Results showed that the combination demonstrated a 77% reduction in the risk of progression or death compared with chlorambucil plus obinutuzumab.1
Moreover, at a median follow-up of 31 months, the median progression-free survival (PFS), as assessed by an independent review committee, was not reached compared with 19 months for chlorambucil and obinutuzumab (HR, 0.23; 95% CI, 0.15-0.37; P
<.0001). Based on these data, the FDA approved the ibrutinib/obinutuzumab combination in January 2019 for treatment-naïve patients with CLL/SLL.
Secondly, findings of a prospective trial demonstrated that anti-CD19 CAR T-cell therapy with CART19 showed a 43% complete response (CR) rate, 94% bone marrow remission rate, and a 78% minimal residual disease (MRD)-negative response rate in patients with CLL who did not achieve a CR following 6 months of ibrutinib treatment.2
Based on these encouraging data, the regimen will be further tested in larger trials.
Additionally, the combination of venetoclax and rituximab led to an improved PFS and high rates of undetectable MRD (uMRD) in relapsed/refractory patients.3
In an interview during the 2019 OncLive®
State of the Science Summit™ on Hematologic Malignancies, Kambhampati, the co-director of the Blood Cancer Center at Sarah Cannon Cancer Institute, HCA Midwest Health, reflected on the emergence of data in CLL from the 2018 ASH Annual Meeting.

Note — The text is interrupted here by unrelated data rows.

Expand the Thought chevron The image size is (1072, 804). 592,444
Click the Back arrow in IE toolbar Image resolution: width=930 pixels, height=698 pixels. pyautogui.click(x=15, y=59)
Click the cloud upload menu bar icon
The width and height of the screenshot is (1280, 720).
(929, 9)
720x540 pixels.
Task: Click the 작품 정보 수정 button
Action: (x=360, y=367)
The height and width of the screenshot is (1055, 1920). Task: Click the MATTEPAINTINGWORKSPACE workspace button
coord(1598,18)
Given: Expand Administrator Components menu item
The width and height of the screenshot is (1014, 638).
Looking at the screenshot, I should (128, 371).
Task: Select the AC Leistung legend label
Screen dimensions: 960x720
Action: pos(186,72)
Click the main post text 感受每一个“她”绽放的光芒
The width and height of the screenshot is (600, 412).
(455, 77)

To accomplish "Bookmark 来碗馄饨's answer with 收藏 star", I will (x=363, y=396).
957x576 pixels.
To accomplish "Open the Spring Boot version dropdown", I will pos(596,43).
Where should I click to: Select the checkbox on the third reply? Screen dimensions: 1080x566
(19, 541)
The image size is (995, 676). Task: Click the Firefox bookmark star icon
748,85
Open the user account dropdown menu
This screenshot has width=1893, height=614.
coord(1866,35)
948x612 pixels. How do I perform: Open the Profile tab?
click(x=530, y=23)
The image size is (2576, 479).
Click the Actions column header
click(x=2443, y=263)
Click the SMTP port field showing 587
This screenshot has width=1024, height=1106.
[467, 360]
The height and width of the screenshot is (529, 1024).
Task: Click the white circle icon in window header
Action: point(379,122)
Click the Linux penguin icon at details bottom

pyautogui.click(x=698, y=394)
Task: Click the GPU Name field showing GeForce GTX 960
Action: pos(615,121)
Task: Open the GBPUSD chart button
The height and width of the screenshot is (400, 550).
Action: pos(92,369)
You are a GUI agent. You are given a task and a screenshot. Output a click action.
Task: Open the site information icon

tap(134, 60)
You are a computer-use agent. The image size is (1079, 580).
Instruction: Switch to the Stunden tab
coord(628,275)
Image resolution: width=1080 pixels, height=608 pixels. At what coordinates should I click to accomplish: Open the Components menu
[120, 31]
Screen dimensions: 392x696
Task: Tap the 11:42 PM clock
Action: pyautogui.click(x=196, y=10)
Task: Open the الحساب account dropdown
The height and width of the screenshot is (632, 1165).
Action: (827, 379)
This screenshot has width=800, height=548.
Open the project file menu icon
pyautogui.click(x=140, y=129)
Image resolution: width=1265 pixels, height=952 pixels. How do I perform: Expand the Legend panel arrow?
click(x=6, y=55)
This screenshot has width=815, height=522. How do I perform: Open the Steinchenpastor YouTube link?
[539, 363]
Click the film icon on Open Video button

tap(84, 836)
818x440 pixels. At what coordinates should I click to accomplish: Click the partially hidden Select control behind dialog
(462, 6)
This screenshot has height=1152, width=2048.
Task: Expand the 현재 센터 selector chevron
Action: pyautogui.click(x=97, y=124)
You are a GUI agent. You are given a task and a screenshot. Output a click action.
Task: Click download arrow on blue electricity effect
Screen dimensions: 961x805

OncLive: One of your presentations at the State of the Science SummitTM was on CLL. Could you highlight what is new in this space?
: One of the resounding themes of the 2018 ASH Annual Meeting was the introduction of novel drugs. There were also some new themes evolving from the novel drugs, showing that compared with our traditional bones of chemoimmunotherapy, BTK inhibitors—especially ibrutinib—is a practice-changing paradigm both in the young and elderly patient populations. We saw that results were better with ibrutinib-based combinations.
We also saw some unique combinations with chemoimmunotherapy and ibrutinib presented, showing that it produces early and deep MRD-negative responses, which we hope will be translated into a bigger cooperative study group.